TASKS AND EXERCISES ->
**1)** In the programming blog excerpt, which development tool did the writer adopt to avoid using Git from the terminal?
**2)** Resume the programming blog excerpt below, picking up right after its final sentence.

But seeing people doing it and actually doing it are very different subjects. I downloaded git, read the tutorial, push/pulled my repo on GitHub as practice, and decided it's too manually complicated. Easy solution? NetBeans. Though I just recently got it, I fell in love with it so much. It has everything a programmer needs (at least that's what I think, I'm no programmer) and it has Git support so that I don't have to use the terminal. Yay laziness.

My first uploaded project can be found here. I was stupid and uploaded the whole NetBeans project, but you can just download the src folder and make a project yourself with whatever tool you like. It still has a lot to improve, but I'm not going to spend another goddamned second on that this weekend.

Saturday, June 11, 2016

Another one bites the dust.

So yesterday I was chilling in the computer room as usual when the guy next to me clicked the submit button and his executed his program, effortlessly giving out a wrong answer.

It would not be very notable, in fact, everybody does that on the first try, if not for the fact that he tried looking up a complicated formula for that same program on the internet. The original formula - the leap year rules - was given so that we could write a program to check what day of the week a given day is. His program was executing well until year 399, where his code must have miscalculated and gave out a wrong answer. Instead of reviewing his poor isLeapYear function, he decided to implement the Gaussian algorithm, which also ultimately failed horribly at year 5 or so, and after an hour of frustration, gave up.

It's pretty funny when we think our code is perfect and our algorithm is flawed, instead of acknowledging our fault. I have been this guy. I may be him some time in the future. No one can be sure. This is simply a reminder. Don't put your pride on your incompetence.

Saturday, June 4, 2016

Just installed xfce

One of the best things that come with Linux is its freedom. Ironically, one of the worst things that comes with Linux is also its freedom.

DATASET ->
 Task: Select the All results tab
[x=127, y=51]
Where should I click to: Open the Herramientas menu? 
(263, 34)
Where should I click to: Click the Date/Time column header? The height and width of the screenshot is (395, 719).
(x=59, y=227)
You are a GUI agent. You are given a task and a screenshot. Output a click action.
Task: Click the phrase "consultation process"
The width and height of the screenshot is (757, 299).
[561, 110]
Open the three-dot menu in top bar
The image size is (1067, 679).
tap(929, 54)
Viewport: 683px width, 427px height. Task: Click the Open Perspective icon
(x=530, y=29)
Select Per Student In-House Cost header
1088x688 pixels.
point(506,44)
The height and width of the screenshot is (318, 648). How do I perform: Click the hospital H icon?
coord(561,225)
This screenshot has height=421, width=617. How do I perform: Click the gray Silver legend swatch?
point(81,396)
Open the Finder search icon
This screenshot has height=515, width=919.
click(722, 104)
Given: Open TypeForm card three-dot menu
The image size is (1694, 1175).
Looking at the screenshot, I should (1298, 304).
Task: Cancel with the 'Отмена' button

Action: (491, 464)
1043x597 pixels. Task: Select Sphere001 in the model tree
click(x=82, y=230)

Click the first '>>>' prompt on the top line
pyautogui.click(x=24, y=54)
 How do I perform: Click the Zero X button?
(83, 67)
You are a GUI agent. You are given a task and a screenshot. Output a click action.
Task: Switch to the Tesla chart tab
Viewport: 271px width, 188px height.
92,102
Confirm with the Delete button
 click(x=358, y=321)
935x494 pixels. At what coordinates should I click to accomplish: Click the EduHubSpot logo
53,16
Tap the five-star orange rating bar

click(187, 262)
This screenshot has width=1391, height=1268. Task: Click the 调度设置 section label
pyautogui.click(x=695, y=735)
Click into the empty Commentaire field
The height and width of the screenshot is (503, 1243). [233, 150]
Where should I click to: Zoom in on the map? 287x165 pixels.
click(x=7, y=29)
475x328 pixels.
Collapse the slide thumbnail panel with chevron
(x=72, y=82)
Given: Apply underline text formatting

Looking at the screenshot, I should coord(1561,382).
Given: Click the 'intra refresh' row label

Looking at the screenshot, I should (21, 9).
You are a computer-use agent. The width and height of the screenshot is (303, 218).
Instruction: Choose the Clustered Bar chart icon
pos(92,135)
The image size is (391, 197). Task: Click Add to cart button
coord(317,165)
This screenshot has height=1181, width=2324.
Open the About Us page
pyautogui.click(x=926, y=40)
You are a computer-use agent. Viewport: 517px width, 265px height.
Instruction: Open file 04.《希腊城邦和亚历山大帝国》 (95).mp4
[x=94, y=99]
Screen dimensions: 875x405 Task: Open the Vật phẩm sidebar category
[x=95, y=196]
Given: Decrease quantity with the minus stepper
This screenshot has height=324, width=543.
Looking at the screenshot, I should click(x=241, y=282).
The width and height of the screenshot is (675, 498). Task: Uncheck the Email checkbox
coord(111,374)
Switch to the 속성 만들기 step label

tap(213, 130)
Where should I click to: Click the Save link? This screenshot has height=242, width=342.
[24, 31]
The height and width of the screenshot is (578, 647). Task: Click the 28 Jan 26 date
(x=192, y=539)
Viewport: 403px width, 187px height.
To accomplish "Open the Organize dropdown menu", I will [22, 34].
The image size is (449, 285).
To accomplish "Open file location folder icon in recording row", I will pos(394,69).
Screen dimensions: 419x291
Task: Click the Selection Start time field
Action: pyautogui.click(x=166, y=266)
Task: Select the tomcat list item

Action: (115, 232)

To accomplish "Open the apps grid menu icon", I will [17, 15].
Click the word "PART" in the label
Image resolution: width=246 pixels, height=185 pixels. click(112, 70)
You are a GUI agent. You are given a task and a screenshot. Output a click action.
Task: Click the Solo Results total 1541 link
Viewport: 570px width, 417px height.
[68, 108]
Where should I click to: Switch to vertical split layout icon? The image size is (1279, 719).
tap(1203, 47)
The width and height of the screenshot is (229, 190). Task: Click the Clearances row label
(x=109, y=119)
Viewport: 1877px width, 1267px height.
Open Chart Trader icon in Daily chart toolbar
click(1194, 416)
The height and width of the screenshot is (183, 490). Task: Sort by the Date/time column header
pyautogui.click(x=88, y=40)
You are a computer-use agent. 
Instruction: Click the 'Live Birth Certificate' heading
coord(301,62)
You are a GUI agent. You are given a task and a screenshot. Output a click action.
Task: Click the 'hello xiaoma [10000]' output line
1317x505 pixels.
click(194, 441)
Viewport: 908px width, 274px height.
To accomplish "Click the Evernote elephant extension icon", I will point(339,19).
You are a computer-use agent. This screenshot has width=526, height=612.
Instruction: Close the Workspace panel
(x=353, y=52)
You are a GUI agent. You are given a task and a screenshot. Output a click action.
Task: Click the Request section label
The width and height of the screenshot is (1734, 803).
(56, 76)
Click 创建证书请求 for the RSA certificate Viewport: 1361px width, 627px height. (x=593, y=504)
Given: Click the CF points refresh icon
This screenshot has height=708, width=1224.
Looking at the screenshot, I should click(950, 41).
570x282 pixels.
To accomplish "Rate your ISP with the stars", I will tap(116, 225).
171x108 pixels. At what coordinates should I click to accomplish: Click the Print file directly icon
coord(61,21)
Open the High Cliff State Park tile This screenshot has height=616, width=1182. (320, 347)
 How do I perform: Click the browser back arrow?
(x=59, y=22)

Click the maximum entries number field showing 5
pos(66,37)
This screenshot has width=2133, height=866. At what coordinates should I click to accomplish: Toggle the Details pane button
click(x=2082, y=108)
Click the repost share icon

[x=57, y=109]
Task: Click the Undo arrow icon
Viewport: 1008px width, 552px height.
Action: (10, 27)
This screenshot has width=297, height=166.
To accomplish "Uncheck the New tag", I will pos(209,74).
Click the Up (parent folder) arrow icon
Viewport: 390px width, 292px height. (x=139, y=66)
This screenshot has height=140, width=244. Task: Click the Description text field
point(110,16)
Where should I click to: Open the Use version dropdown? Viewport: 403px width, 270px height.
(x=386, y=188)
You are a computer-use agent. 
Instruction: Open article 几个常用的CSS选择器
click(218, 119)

THE REPLIES ->
**1)** NetBeans

**2)**
As you may know, we can choose our desktop environments when installing any Linux distro. With OpenSUSE, the default environments that you can choose from are GNOME and KDE. I have been using KDE since I started using Linux 6 months ago, and today, after a round of shitposting on /g/ (BAD idea), I go back to earth, realized KDE Plasma was super slow, and decided to try something new.

Side note: Desktop environments are these things that control, after you log into your account, how your windows and desktop look like, and what applications are used for what task. Think of it as denominations of Judaism. First we have the orthodox Jews who prefer terminal over anything, then comes Christians who have these fancy graphical interfaces and desktop environments, then it is divided among themselves into Catholics who use KDE, Evangelists who prefer GNOME, and so on. Then comes the third one in the trilogy, the Muslims who are proud of their Ubuntu installations, but in case the FOSS fighters find out, we're not talking about that.

Now back to my dear laptop. After installing Cinnamon, GNOME becomes unusable (Oops, fatal error, please fuck off, user), and one can't configure much with it anyway - the menu bars are so small but the navigation icons in their file managers are ridiculously big. Cinnamon is a mess.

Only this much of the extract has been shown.